Kirill A. Shutemov March 9, 2020, 9:35 a.m. UTC | #5

On Mon, Mar 09, 2020 at 10:06:30AM +0100, Michal Hocko wrote:
> On Mon 09-03-20 03:08:20, Kirill A. Shutemov wrote:
> > On Fri, Mar 06, 2020 at 05:03:53PM -0800, Cannon Matthews wrote:
> > > Reimplement clear_gigantic_page() to clear gigabytes pages using the
> > > non-temporal streaming store instructions that bypass the cache
> > > (movnti), since an entire 1GiB region will not fit in the cache anyway.
> > > 
> > > Doing an mlock() on a 512GiB 1G-hugetlb region previously would take on
> > > average 134 seconds, about 260ms/GiB which is quite slow. Using `movnti`
> > > and optimizing the control flow over the constituent small pages, this
> > > can be improved roughly by a factor of 3-4x, with the 512GiB mlock()
> > > taking only 34 seconds on average, or 67ms/GiB.
> > > 
> > > The assembly code for the __clear_page_nt routine is more or less
> > > taken directly from the output of gcc with -O3 for this function with
> > > some tweaks to support arbitrary sizes and moving memory barriers:
> > > 
> > > void clear_page_nt_64i (void *page)
> > > {
> > >   for (int i = 0; i < GiB /sizeof(long long int); ++i)
> > >     {
> > >       _mm_stream_si64 (((long long int*)page) + i, 0);
> > >     }
> > >   sfence();
> > > }
> > > 
> > > Tested:
> > > 	Time to `mlock()` a 512GiB region on broadwell CPU
> > > 				AVG time (s)	% imp.	ms/page
> > > 	clear_page_erms		133.584		-	261
> > > 	clear_page_nt		34.154		74.43%	67
> > 
> > Some macrobenchmark would be great too.
> > 
> > > An earlier version of this code was sent as an RFC patch ~July 2018
> > > https://patchwork.kernel.org/patch/10543193/ but never merged.
> > 
> > Andi and I tried to use MOVNTI for large/gigantic page clearing back in
> > 2012[1]. Maybe it can be useful.
> > 
> > That patchset is somewhat more complex trying to keep the memory around
> > the fault address hot in cache. In theory it should help to reduce latency
> > on the first access to the memory.
> > 
> > I was not able to get convincing numbers back then for the hardware of the
> > time. Maybe it's better now.
> > 
> > https://lore.kernel.org/r/1345470757-12005-1-git-send-email-kirill.shutemov@linux.intel.com
> 
> Thanks for the reminder. I've had only a very vague recollection. Your
> series had a much wider scope indeed. Since then we have gained
> process_huge_page which tries to optimize normal huge pages.
> 
> Gigantic huge pages are a bit different. They are much less dynamic from
> the usage POV in my experience. Micro-optimizations for the first access
> tends to not matter at all as it is usually pre-allocation scenario. On
> the other hand, speeding up the initialization sounds like a good thing
> in general. It will be a single time benefit but if the additional code
> is not hard to maintain then I would be inclined to take it even with
> "artificial" numbers state above. There really shouldn't be other downsides
> except for the code maintenance, right?
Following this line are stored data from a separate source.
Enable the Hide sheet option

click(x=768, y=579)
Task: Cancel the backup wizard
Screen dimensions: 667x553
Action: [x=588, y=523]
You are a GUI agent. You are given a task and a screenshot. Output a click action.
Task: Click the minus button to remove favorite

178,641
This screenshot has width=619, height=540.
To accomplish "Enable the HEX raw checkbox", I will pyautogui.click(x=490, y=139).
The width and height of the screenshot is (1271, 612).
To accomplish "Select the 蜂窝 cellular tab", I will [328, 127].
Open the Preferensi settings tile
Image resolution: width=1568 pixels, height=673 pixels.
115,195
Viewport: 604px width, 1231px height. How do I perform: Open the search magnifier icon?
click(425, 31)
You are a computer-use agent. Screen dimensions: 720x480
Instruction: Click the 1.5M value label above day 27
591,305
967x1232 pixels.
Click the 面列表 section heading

I cannot think of any, no.

Kirill A. Shutemov March 9, 2020, 11:36 a.m. UTC | #6

On Mon, Mar 09, 2020 at 10:06:30AM +0100, Michal Hocko wrote:
> On Mon 09-03-20 03:08:20, Kirill A. Shutemov wrote:
> > On Fri, Mar 06, 2020 at 05:03:53PM -0800, Cannon Matthews wrote:
> > > Reimplement clear_gigantic_page() to clear gigabytes pages using the
> > > non-temporal streaming store instructions that bypass the cache
> > > (movnti), since an entire 1GiB region will not fit in the cache anyway.
> > > 
> > > Doing an mlock() on a 512GiB 1G-hugetlb region previously would take on
> > > average 134 seconds, about 260ms/GiB which is quite slow. Using `movnti`
> > > and optimizing the control flow over the constituent small pages, this
> > > can be improved roughly by a factor of 3-4x, with the 512GiB mlock()
> > > taking only 34 seconds on average, or 67ms/GiB.
> > > 
> > > The assembly code for the __clear_page_nt routine is more or less
> > > taken directly from the output of gcc with -O3 for this function with
> > > some tweaks to support arbitrary sizes and moving memory barriers:
> > > 
> > > void clear_page_nt_64i (void *page)
> > > {
> > >   for (int i = 0; i < GiB /sizeof(long long int); ++i)
> > >     {
> > >       _mm_stream_si64 (((long long int*)page) + i, 0);
> > >     }
> > >   sfence();
> > > }
> > > 
> > > Tested:
> > > 	Time to `mlock()` a 512GiB region on broadwell CPU
> > > 				AVG time (s)	% imp.	ms/page
> > > 	clear_page_erms		133.584		-	261
> > > 	clear_page_nt		34.154		74.43%	67
> > 
> > Some macrobenchmark would be great too.
> > 
> > > An earlier version of this code was sent as an RFC patch ~July 2018
> > > https://patchwork.kernel.org/patch/10543193/ but never merged.
> > 
> > Andi and I tried to use MOVNTI for large/gigantic page clearing back in
> > 2012[1]. Maybe it can be useful.
> > 
> > That patchset is somewhat more complex trying to keep the memory around
> > the fault address hot in cache. In theory it should help to reduce latency
> > on the first access to the memory.
> > 
> > I was not able to get convincing numbers back then for the hardware of the
> > time. Maybe it's better now.
> > 
> > https://lore.kernel.org/r/1345470757-12005-1-git-send-email-kirill.shutemov@linux.intel.com
> 
> Thanks for the reminder. I've had only a very vague recollection. Your
> series had a much wider scope indeed. Since then we have gained
> process_huge_page which tries to optimize normal huge pages.
> 
> Gigantic huge pages are a bit different. They are much less dynamic from
> the usage POV in my experience. Micro-optimizations for the first access
> tends to not matter at all as it is usually pre-allocation scenario.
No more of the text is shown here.